En amont, il y a tout un travail de l’équipe des soignants qui pensent à ce dispositif et le proposent aux patient(e)s .
Les personnes sont accueillies en parlant de ce qu’elles veulent , c’est un espace qui leur appartient .
Souvent, la maladie est abordée par ce qu’elle amène de charges pour la personne ( douleurs, fatigue, traitement, solitude, angoisses, non confiance en soi, mésestime , dépression , sentiment de perte , de dévalorisation …), l’image d’eux-mêmes est fortement affectée . La majorité des personnes qui acceptent de me rencontrer ne s’aiment pas en photo , et dans le contexte qui les fait être ici , ne s’aiment pas tout court .
A la première rencontre , un lien se crée , j’accueille leur parole , je lui donne de l’importance , souvent , la personne part de ce qu’elle ressent , c’est diffus , flou , envahissant, elle subit, elle se sent impuissante , en colère , déprimée , résignée , en combat … Au delà de tous ces symptômes, qui prennent une grande place , il y a les ressources de la personne , ce qu’elle aime , ce qu’elle rêve , ce qu’elle désire .
La maladie rétrécit cet accès . L’entretien ouvre une petite fenêtre vers leur imaginaire . J’amorce ce mouvement , et nous embarquons vers leurs rêveries … Sur une table, sont disposées des objets que j’emmène, des gants de boxe, des tissus de différentes textures et couleurs, des éventails, des chapeaux, un vieil appareil photo, etc … Ces accessoires peuvent être utilisés… ou pas .

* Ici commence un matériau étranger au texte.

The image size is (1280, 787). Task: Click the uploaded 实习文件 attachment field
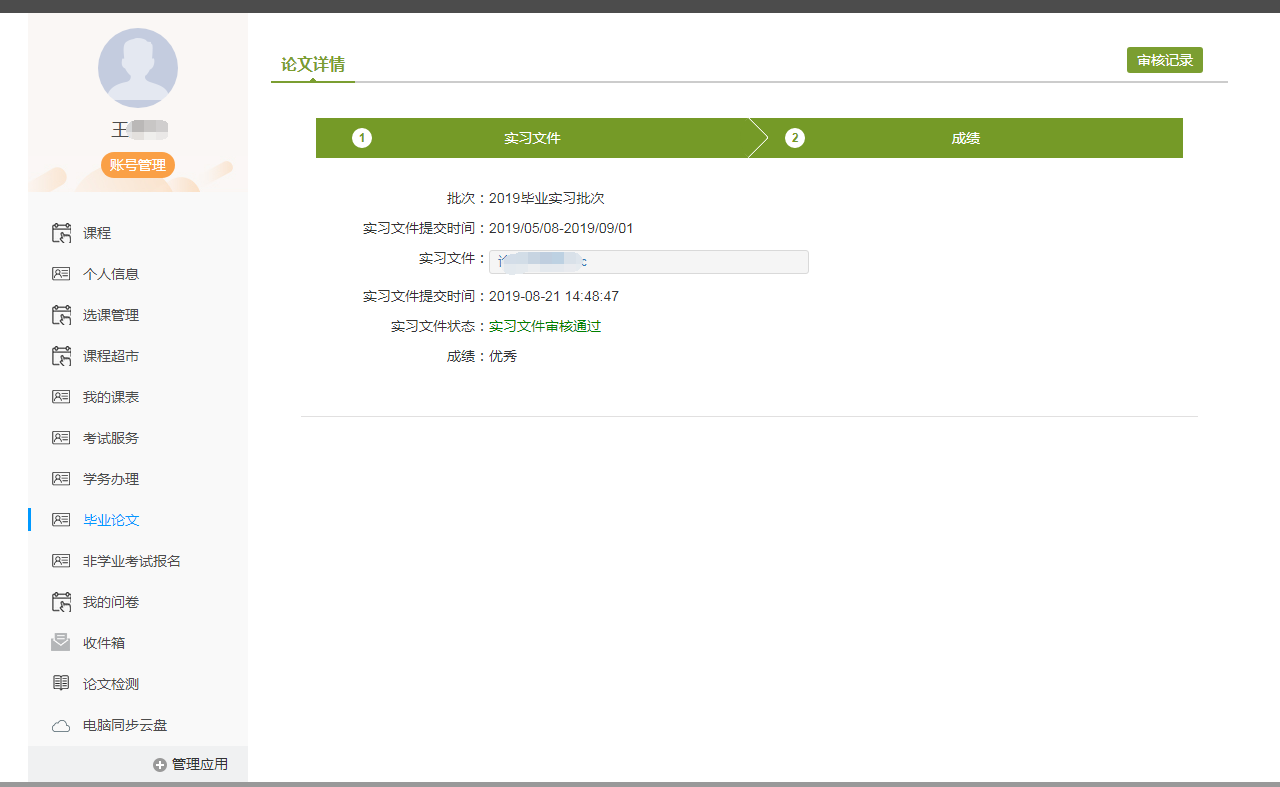click(x=648, y=262)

Ces instants sont précieux, spontanés, créatifs, et ouvrent à un partage . « Ça fait du bien de parler et de rire aussi » dira un monsieur . Oui , nous rions durant ces séances .
L’idée est celle là , fabriquer des photos ensemble , croiser nos imaginaires, relancer des processus psychiques inhibés par la maladie . La première séance est faite de la rencontre , de ce que la personne aborde , et de la fabrication de photos .

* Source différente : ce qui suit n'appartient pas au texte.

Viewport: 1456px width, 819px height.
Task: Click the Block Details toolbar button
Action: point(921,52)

A la fin , je leur demande de poursuivre ce travail en réfléchissant à quelle photo ils aimeraient faire la prochaine fois et d’emmener quelque chose qu’ils aiment (objet , vêtement etc … penser à un lieu aussi, cela permet de tisser un fil jusqu’à la prochaine rencontre .
Nous repartons à la deuxième rencontre sur les photographies de la fois précédente , les personnes sont souvent surprises , le fait de les trouver belles est attribué à l’oeil de la photographe, comme si l’image venait révéler l’écart entre comment ils se perçoivent et comment ils apparaissent sur la photographie.
Les deuxième séances sont très riches, les personnes portent des vêtements qui touchent à leur identité, des objets , écrivent des textes, ils ont imaginé une photo , une situation qu’ils mettent en scène, comme aller à la plage , certains veulent aller dehors , car les arbres du parc ont participé à leur apaisement , d’autres , être photographié dans leur voiture pour faire une photo bling bling .…
Je les suis . C’est eux qui prennent la main , c’est eux qui savent , c’est eux qui reprennent un peu confiance.
Cette proposition leur donne la possibilité de sortir de la passivité, d’avoir la main , d’esquiver, de jouer . En partant me montrer l’arbre qu’elle aime à l’extérieur, une dame me dira qu’on la prend pour une visiteuse, c’est une manche de gagnée …
Je ne les prends pas en photo , je fais une photo avec eux .
A la fin de la deuxième séance , ils repartent avec quelques tirages papier de la première fois . Les personnes sont souvent touchées par ce petit cadeau . En échange, ils m’ont donné un nom « la psycho-photo-logue ».
Le principal est qu’ils retrouvent du bon , du beau en eux. Dans mon regard , ils sont émouvants , car tous les êtres sont beaux dès qu’ils se laissent regarder.